The French-speaking Algerian daily “Liberté”, forced to put the key under the doormat. The reasons given by its owner, the businessman, Issad Rebrab, are far from convincing. “Freedom is erased out of hand from the public square. Dramatic. Because, in just a few days, newspaper sellers, readers, advertisers, but also the institutions of the republic will be orphans of a newspaper which has established itself as a reference from all points of view”, lamented the daily editorial.

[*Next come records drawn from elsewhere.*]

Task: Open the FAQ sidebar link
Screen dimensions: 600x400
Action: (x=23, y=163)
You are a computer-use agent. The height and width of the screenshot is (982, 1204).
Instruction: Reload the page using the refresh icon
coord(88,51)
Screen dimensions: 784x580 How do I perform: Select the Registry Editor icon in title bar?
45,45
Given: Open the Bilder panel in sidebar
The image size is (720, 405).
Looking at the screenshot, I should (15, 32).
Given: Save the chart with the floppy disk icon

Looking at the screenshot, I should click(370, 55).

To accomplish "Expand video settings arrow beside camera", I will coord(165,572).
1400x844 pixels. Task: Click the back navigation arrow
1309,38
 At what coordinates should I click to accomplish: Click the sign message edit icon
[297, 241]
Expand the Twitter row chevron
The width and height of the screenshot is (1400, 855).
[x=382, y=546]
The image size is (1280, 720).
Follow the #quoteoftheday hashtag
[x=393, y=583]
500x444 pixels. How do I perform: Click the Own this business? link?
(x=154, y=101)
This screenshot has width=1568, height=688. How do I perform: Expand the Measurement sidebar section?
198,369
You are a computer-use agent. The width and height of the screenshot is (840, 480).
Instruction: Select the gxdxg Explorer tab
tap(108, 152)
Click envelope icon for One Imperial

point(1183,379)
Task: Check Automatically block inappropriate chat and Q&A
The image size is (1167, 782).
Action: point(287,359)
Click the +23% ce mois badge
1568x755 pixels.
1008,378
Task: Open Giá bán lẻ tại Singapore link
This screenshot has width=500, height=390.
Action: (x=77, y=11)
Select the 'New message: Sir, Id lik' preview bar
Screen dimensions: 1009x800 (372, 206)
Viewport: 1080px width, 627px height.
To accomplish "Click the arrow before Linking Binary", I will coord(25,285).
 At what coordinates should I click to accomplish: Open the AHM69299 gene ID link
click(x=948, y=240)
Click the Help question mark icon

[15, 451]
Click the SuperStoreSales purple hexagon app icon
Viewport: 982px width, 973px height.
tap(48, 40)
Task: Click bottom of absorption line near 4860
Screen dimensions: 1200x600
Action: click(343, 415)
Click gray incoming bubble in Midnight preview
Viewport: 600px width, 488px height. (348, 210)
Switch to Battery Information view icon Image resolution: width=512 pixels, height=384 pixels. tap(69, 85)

Refuting the pretext of financial difficulties, the publication’s collective wrote that it did not understand “the real reasons” which led to its closure, stating that “the publishing company still has sufficient financial resources to allow it to continue to exist”. The European Union (EU) immediately reacted by considering that “the announced disappearance of the daily Liberté risks further limiting freedom of expression”, and by specifying in a statement by its spokesperson made public in Brussels that “the European Union invites all components of society and the Algerian authorities to preserve these spaces which are essential for any democracy”. The same source highlighted “the importance of a pluralist press to consolidate the rule of law and fundamental freedoms such as freedom of expression”.
In this sense, the European Union has constantly alerted the international community to the security drift and the restrictions imposed by the Algerian regime once morest journalists and human rights activists. It should be recalled, in this regard, that the European Parliament had successively adopted in November 2020 and April 2021 two resolutions on the massive violations of human rights in Algeria, the limits imposed by the authorities on freedom of expression , the imprisonment of journalists and the repression and incarceration of Hirak activists.
Moreover, the closure of this newspaper, following 30 years of existence, occurs in a difficult and largely deplorable context for the Algerian press with many journalists prosecuted or condemned for in particular “defamation” of political leaders or for reasons of publications ” tendentious” on social networks. “It is a path and a voice of plural expression which are dying out in a country on the slope of non-single thought”, noted in a column published Thursday by Liberté, the Algerian writer Kamal Daoud, estimating, moreover, that the closing of the newspaper was “the victory of silence over words and of violence over debate. The victory of withdrawal, of rejection”.
On this, the editorialist of the daily Liberté castigated with great bitterness the decision of this brutal closure and considered that it is a “real media cataclysm that no one saw coming following thirty years of struggle and of existence”. “Those who think we are a disturbing newspaper that deserves its death can put up with us for another short week. They can then – sleep – undisturbed. But let them know that Algeria cannot rejoice at such an end. Because the disappearance of a newspaper is often followed by the birth of a demon,” he warns. In this respect, for his part, the vice-president of the Algerian Line of Human Rights, Saïd Salhi, underlined that “Freedom pays today for its editorial line”.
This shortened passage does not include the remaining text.